YOU DON’T SAY by Nate Powell reviewed by Stephanie Trott

YOU DON’T SAY
by Nate Powell
Top Shelf Productions, 176 pages
reviewed by Stephanie Trott
Given ten years, an artist can undergo a series of personal evolutions that may come to mark them as a master. Among these seasoned individuals sits Nate Powell, a graphic novelist who has been writing and self-publishing since the age of fourteen. His most recent collection, You Don’t Say, presents seventeen short stories written over the course of a decade that celebrate the range of realizations that contribute to our inevitable maturation.

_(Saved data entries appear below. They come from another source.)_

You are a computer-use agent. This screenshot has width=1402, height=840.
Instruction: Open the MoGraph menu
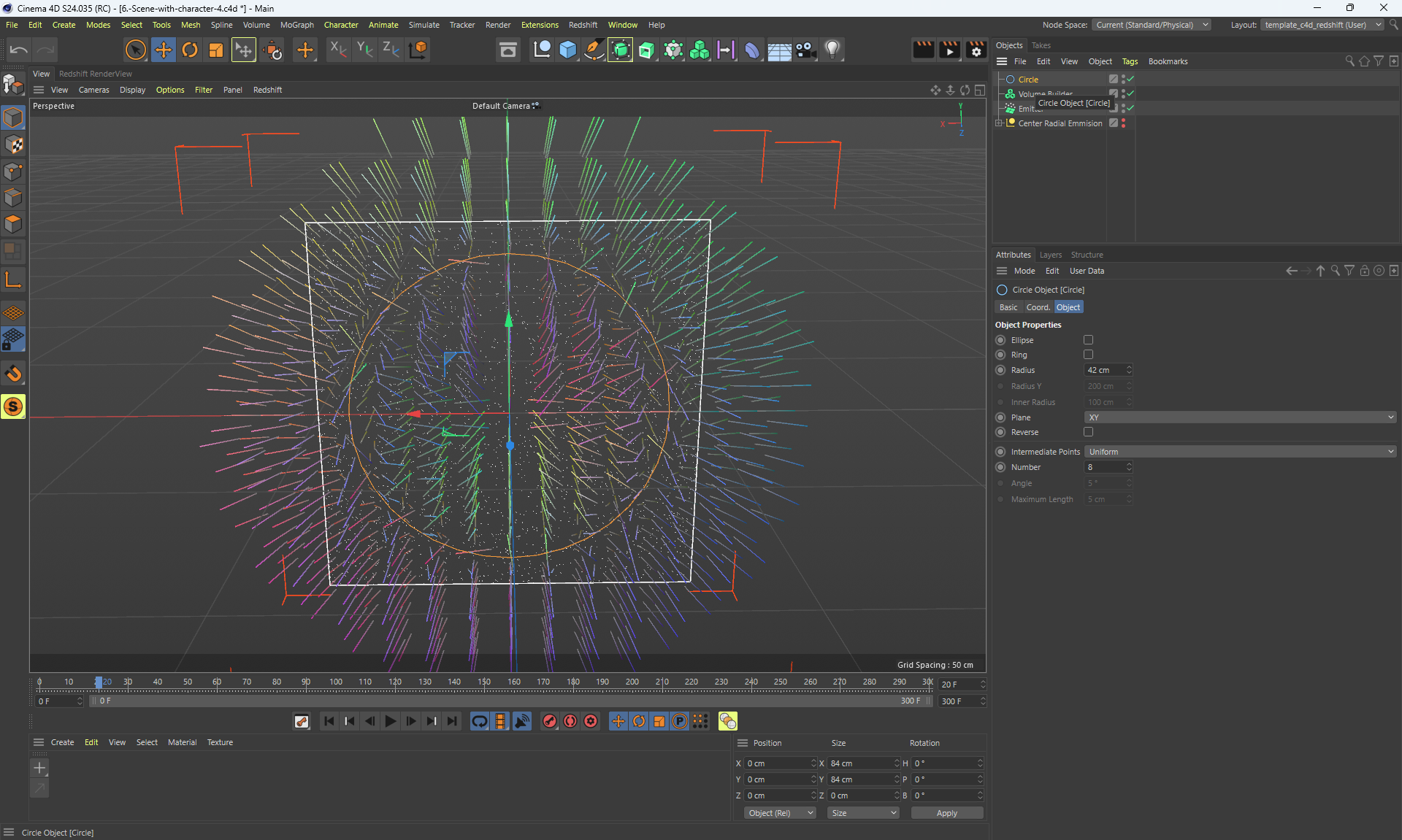(x=296, y=25)
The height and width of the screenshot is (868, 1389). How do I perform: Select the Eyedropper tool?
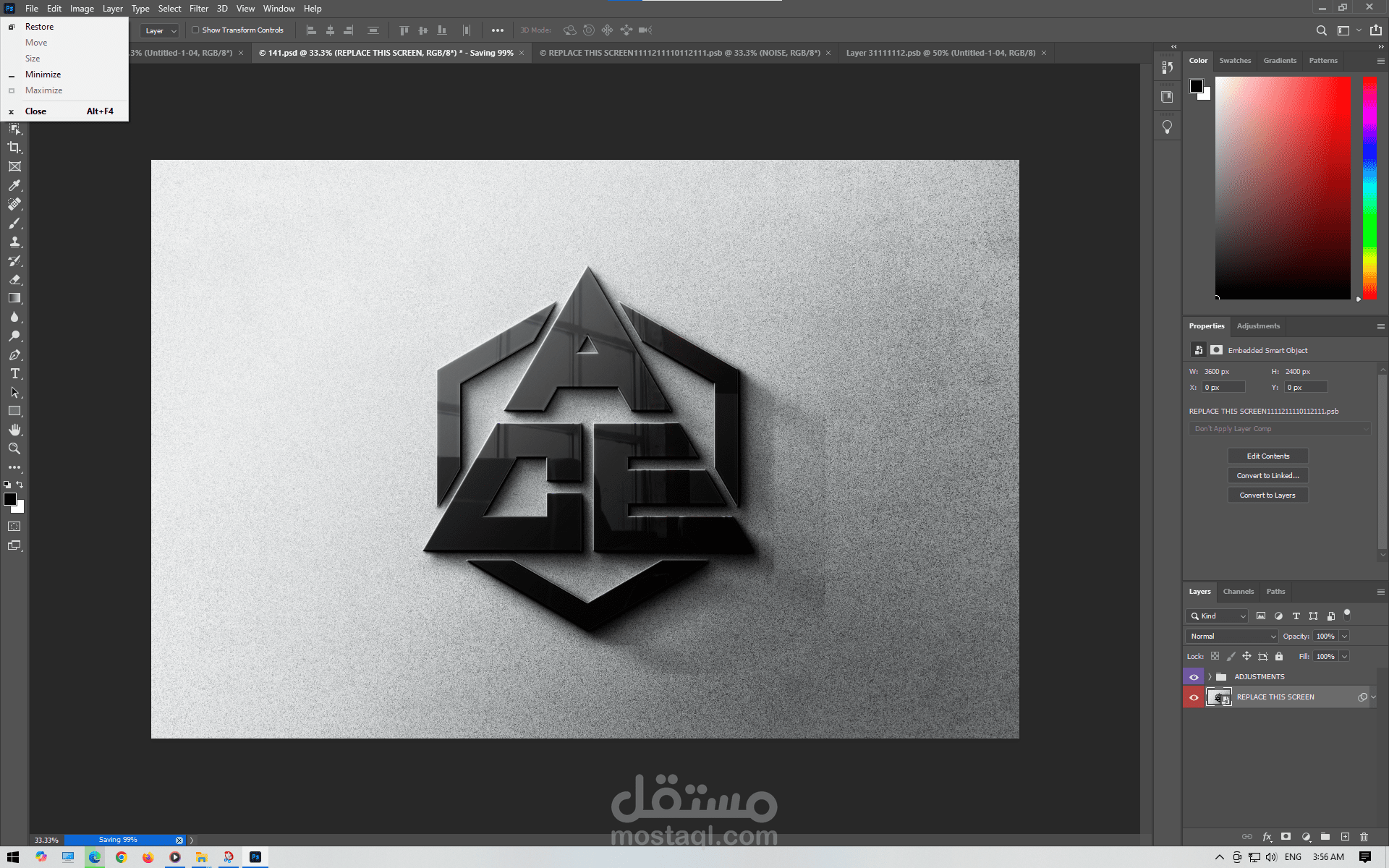[14, 185]
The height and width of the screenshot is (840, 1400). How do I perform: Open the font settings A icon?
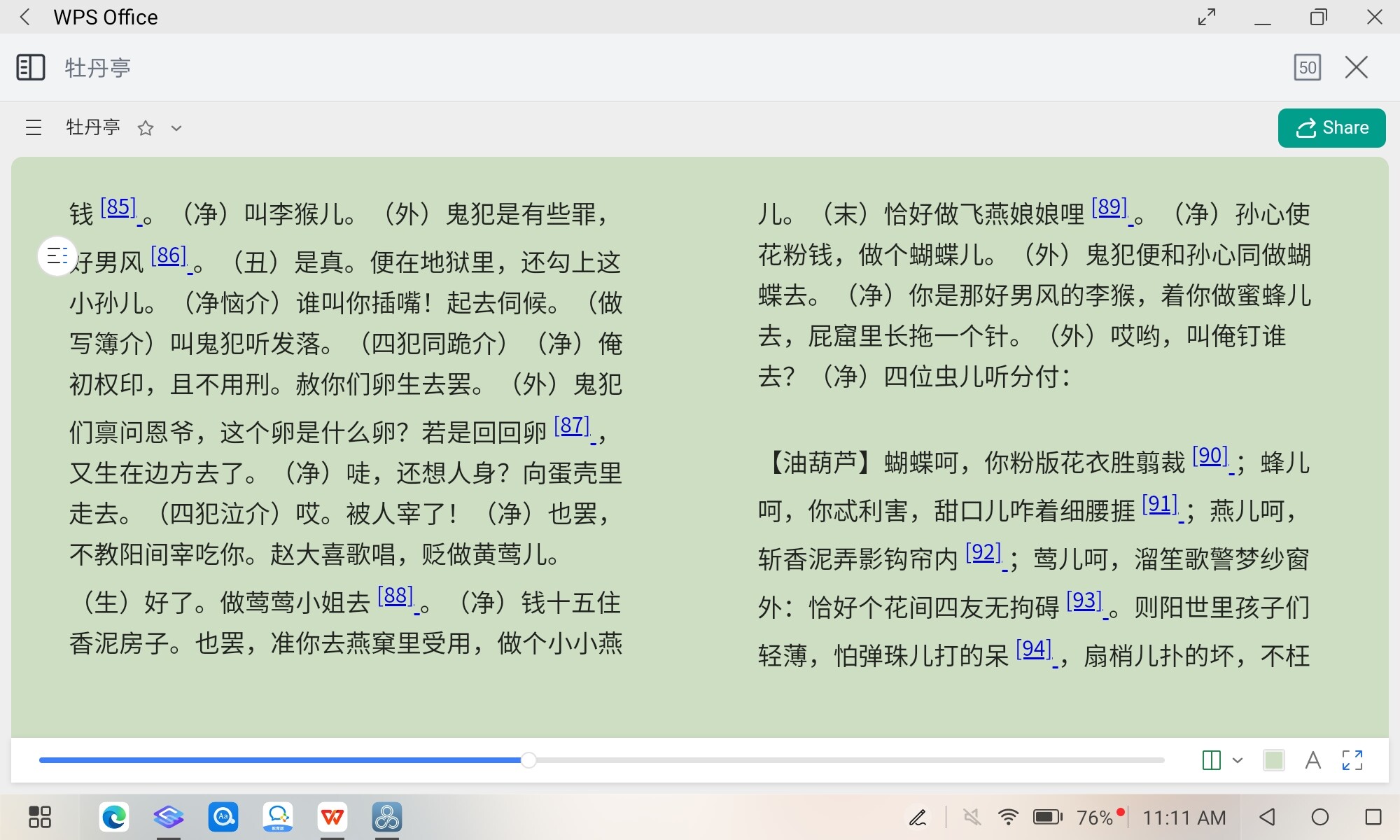click(1313, 760)
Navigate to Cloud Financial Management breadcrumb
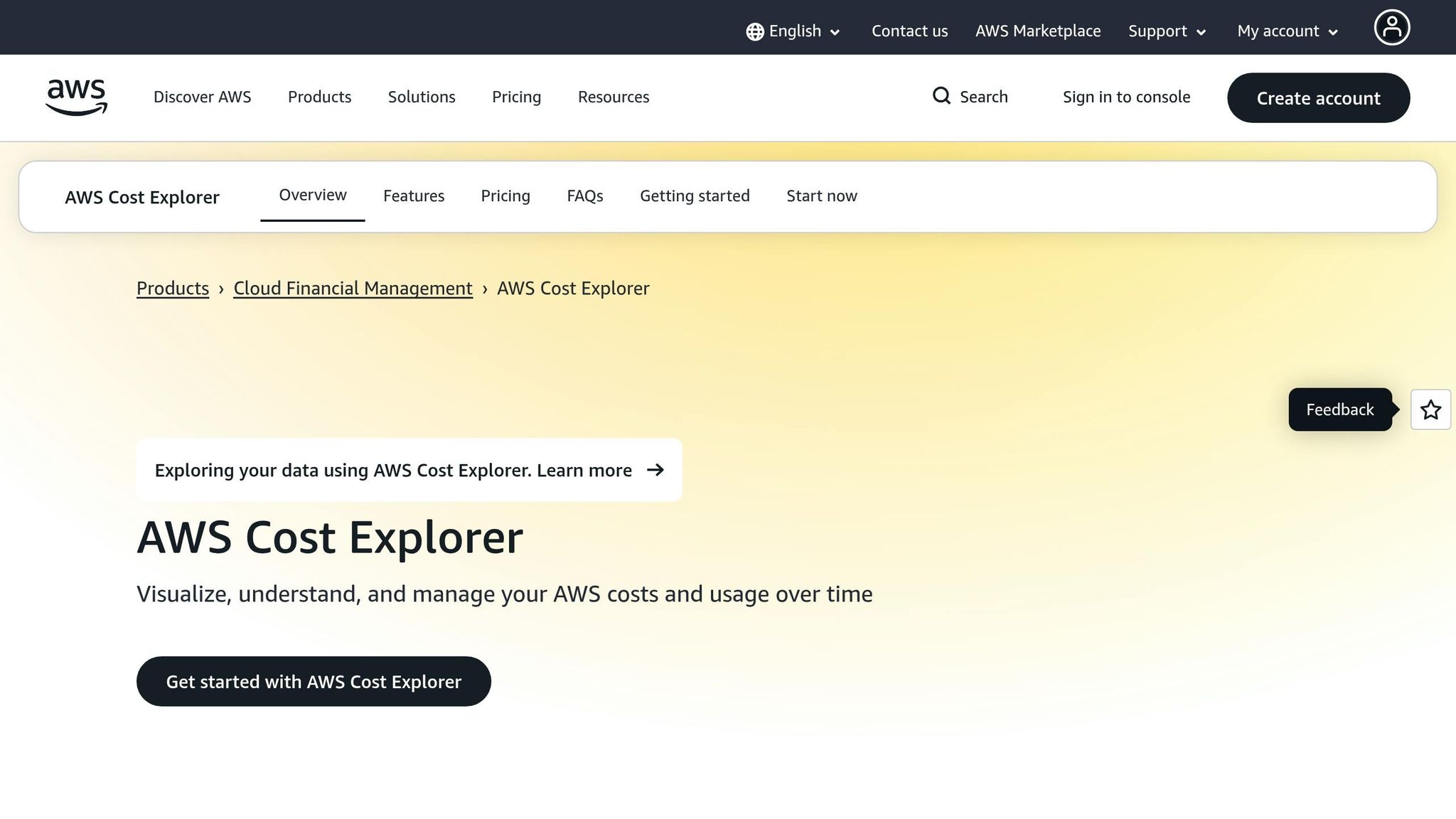 click(x=353, y=288)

Targeting a young adult audience, these narratives are relatable to all who are in or beyond those infamous teenage years. From nights spent idling in barren parking lots to the realization that we will not forever willingly stay up past 3 A.M., Powell captures the a-ha! moments that come to define us as adults in the face of calendar rotations. Each installment features a brief text-based introduction that both describes the inspiration for the following piece and explains the comic in relation to the artist. Powell also includes suggestions as to how certain pieces should be read, asking the reader to consume several in one go or to allow features to work as singular entities. He shows the reader respect, and we in turn follow him down a psychological rabbit hole into a shaded world of self-doubt, superiority complexes, and good but misplaced intentions. Among these well-laid plans is the narrative “Cakewalk,” a non-fiction account in which a young white girl dresses in blackface as Aunt Jemima for Halloween. Forced by a teacher to remove the meticulously applied charcoal, we learn that the girl deeply wishes to embody the person she imagines the iconic matriarch to be: “I imagined that everybody liked Aunt Jemima. And that they stared at her face like I did when I ate pancakes in the morning.”